Der Paketdienst GLS setzt in Sachen Personalplanung jetzt verstärkt auf Automatisierung und künstliche Intelligenz (KI). 

GLS-Mitarbeiterin
GLS Germany

GLS will die Abläufe im Logistik- und Zustellprozess weiter optimieren. In Kooperation mit dem Software-Unternehmen Quinyx, das eine KI-gestützte Workforce-Management-Anwendung bereitstellt, soll jetzt am Einsatz des eigenen Personals gefeilt werden. 

Die Planung werde weiter digitalisiert, vereinheitlicht und automatisiert, heißt es in der entsprechenden Ankündigung. Quinyx hat bereits in Dänemark mit dem Logistiker zusammengearbeitet und weitet die Tätigkeiten nun auch auf GLS Germany aus.

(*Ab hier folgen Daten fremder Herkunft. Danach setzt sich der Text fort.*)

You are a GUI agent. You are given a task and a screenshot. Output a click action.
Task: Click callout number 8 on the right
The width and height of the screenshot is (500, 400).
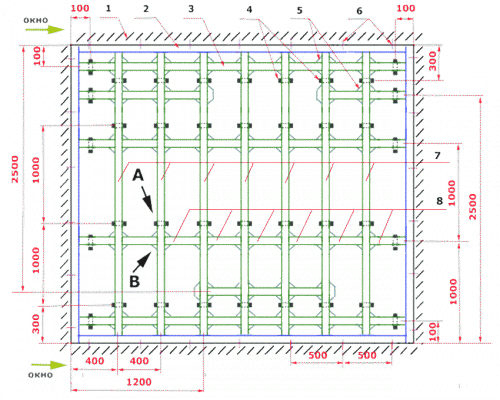point(440,201)
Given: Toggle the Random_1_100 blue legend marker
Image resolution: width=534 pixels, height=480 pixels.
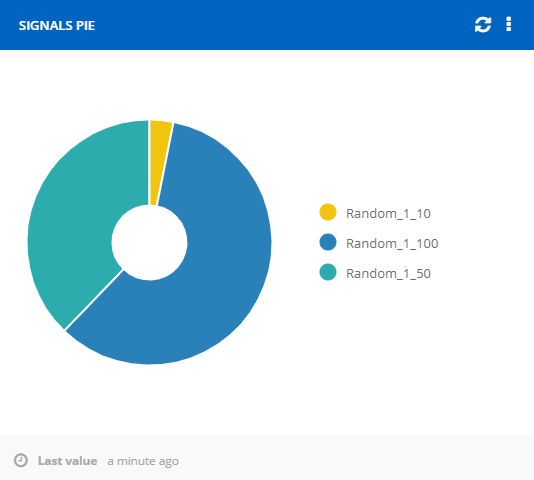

Planungsarbeit soll weniger aufwendig werden

Mit dieser Neuerung will sich GLS zukunftsfähiger ausrichten. „Mit Quinyx sparen wir eine Menge kleinteilige Planungsarbeit des Tagesgeschäfts, was den Workflow an unseren Standorten verschlankt. Gleichzeitig schaffen wir es, unseren rund 40.000 Kundinnen und Kunden die gewohnt zuverlässige und hochwertige Paketdienstleistung zu gewährleisten. Das ist eine Win-Win-Situation“, erklärt Moritz Adlhoch, als Head of Inhouse Consulting bei GLS Germany, der sich für die Prozessoptimierung verantwortlich zeichnet. 

Mithilfe der KI-gestützten Personalplanungssoftware sollen vor allem reibungslose Abläufe, wie sie zunehmend kundenseitig erwartet werden, sichergestellt werden. Dafür stelle das Software-Unternehmen auch Customer Success Plan bereit, der neben technischem Support auch eine optimale Betreuung und das Eingehen auf individuelle Bedürfnisse und Anforderungen zusichere.